Pode-se encontrar exemplos de embreagem actancial em muitos textos da Bíblia Sagrada, em que Deus fala ao povo, mas não diz - Eu falo -, isso é, não assume a primeira pessoa do discurso eu, mas antes, retira do enunciado a marca de pessoa, como no exemplo a seguir:

“E Deus disse mais a Moisés: Assim dirá aos filhos de Israel: O Senhor Deus de

vossos pais, o Deus de Abraão, o Deus de Isaque, e o Deus de Jacó, me enviou a

vós; este é meu nome eternamente, e este é meu memorial de geração em geração”

(Êxodo, capítulo 3, verso 15). A embreagem espacial consiste em fazer o mesmo processo de substituição, somente no âmbito das categorias de espaço. Por exemplo, quando um professor interpela, em sala de aula, um aluno, dizendo, por exemplo, “Você lá do fundo, diga-me um afluente do Rio Amazonas!” Neste caso o uso da lá tem um valor de aí, que é a categoria espacial referente ao interlocutor, isto é, ao você. Ocorreu então, no exemplo, uma embreagem espacial.

E, por fim, na embreagem temporal ocorre a neutralização de categorias de tempo. É muito recorrente essa embreagem em manchetes de jornais. Por exemplo, na manchete “Ônibus bate em caminhão e mata professores e alunos”, o tempo presente dos verbos não corresponde ao tempo do ocorrido, ou seja, para efeitos de notícia, usa-se o presente com o valor de passado. Assim como a debreagem, as diferentes formas de embreagem produzem diferentes efeitos de sentido.

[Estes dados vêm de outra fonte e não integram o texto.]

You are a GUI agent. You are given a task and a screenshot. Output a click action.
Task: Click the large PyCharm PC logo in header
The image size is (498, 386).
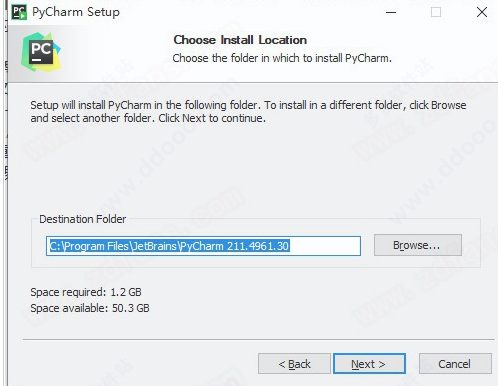point(41,52)
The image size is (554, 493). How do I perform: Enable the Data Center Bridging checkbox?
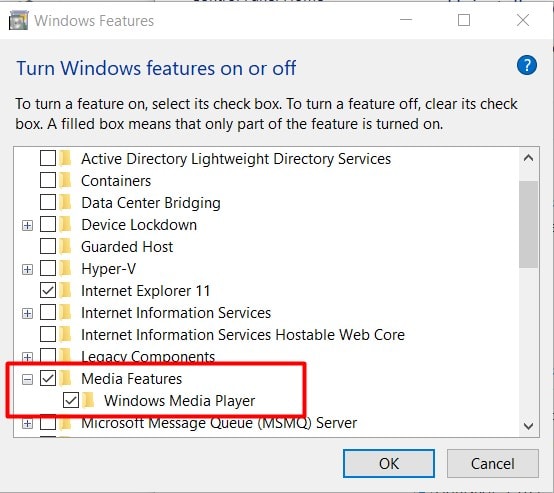click(x=48, y=203)
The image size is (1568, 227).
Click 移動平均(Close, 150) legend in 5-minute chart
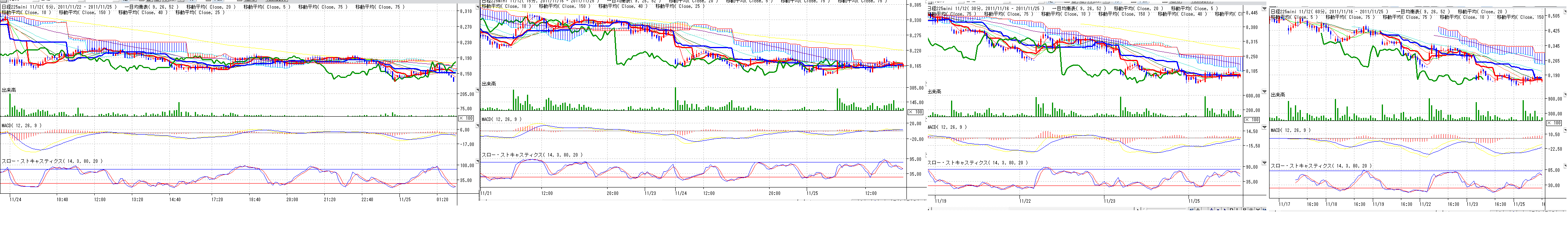[x=84, y=12]
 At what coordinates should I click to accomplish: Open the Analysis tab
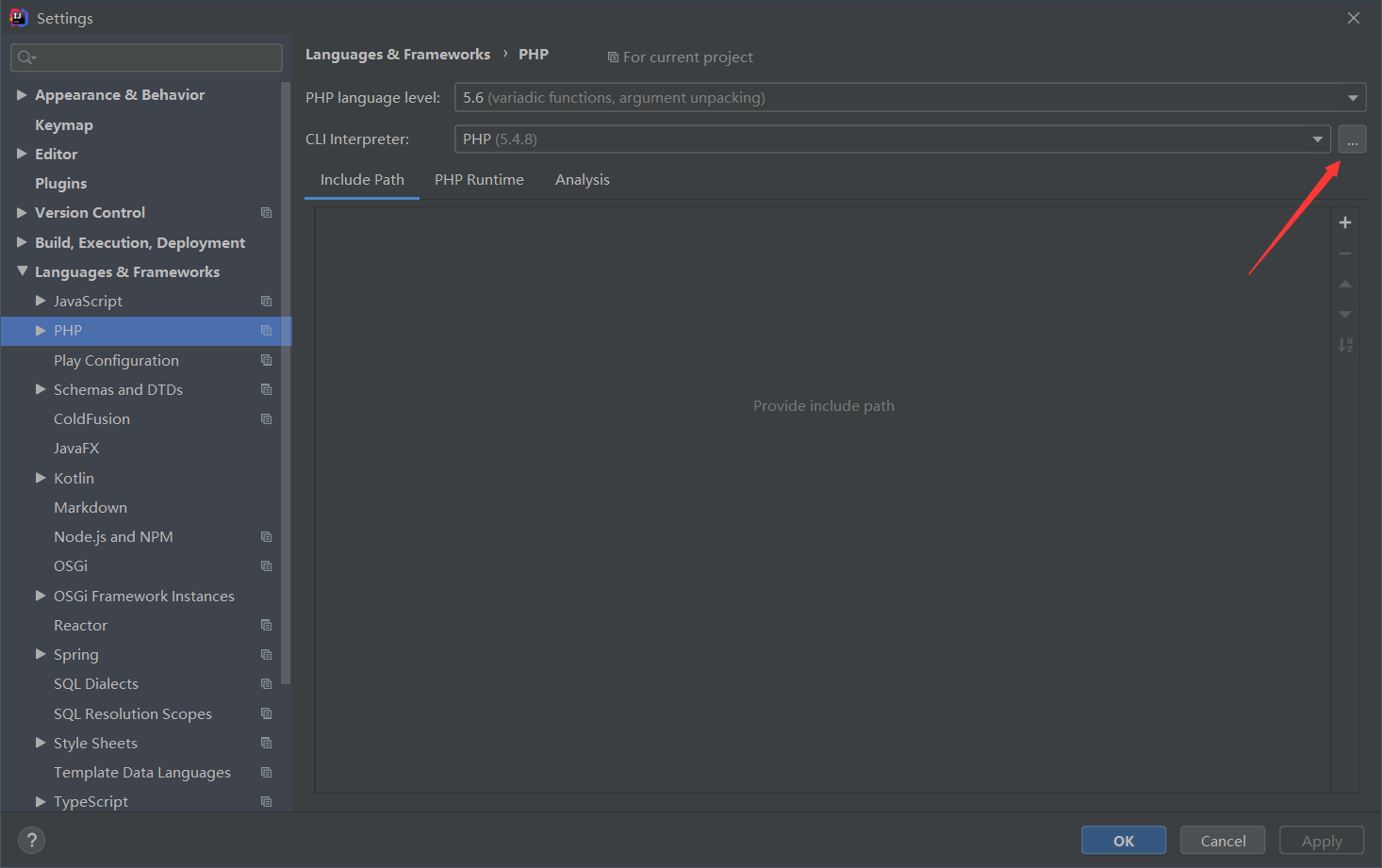coord(582,179)
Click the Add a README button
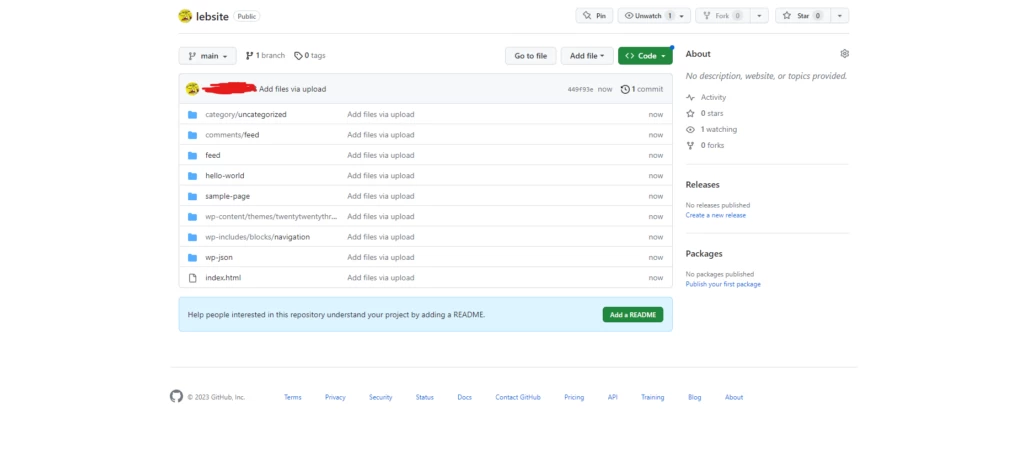Screen dimensions: 1024x453 coord(632,314)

Por fim, considerando o processo de delegação de vozes na construção do enunciado, podem-se identificar ainda as debreagens de 1º grau e de 2º grau. Esse aspecto trata das instâncias da enunciação, conforme aponta este esquema (Figura 21):

Figura 21 – Quadro das instâncias da enunciação Fonte: Fiorin (2010, p. 69)

Já dissemos acima que a primeira instância da enunciação é a relação entre enunciador e enunciatário. Considerando essa instância em relação ao enunciado, ela é sempre pressuposta. Na medida em que o enunciador delega a sua voz ao narrador, fazendo uma debreagem de 1º grau, instala-se no enunciado a segunda instância da enunciação: a relação narrador/narratário. E, quando o narrador delega a sua voz a uma outra fonte enunciativa dentro do enunciado, o interlocutor, ocorre uma debreagem de 2º grau, o que resulta na terceira instância da enunciação: a relação interlocutor/interlocutário.

Nesta tese enfatizaremos a instância actancial na constituição do enunciado, ou seja, a relação enunciador/enunciatário, já que é nosso objetivo estudar o sujeito da enunciação. As duas outras categorias da enunciação, o tempo e o espaço, apresentaremos, na medida do necessário.